▶ _The input_
***

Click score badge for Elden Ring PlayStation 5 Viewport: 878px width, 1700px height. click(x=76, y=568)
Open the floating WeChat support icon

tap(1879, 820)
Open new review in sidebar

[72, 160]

***

▶ _Requirement_
What this exercise asks for is an exact copy of all the records.

▶ _Expected answer_
Click score badge for Elden Ring PlayStation 5 Viewport: 878px width, 1700px height. click(x=76, y=568)
Open the floating WeChat support icon

tap(1879, 820)
Open new review in sidebar

[72, 160]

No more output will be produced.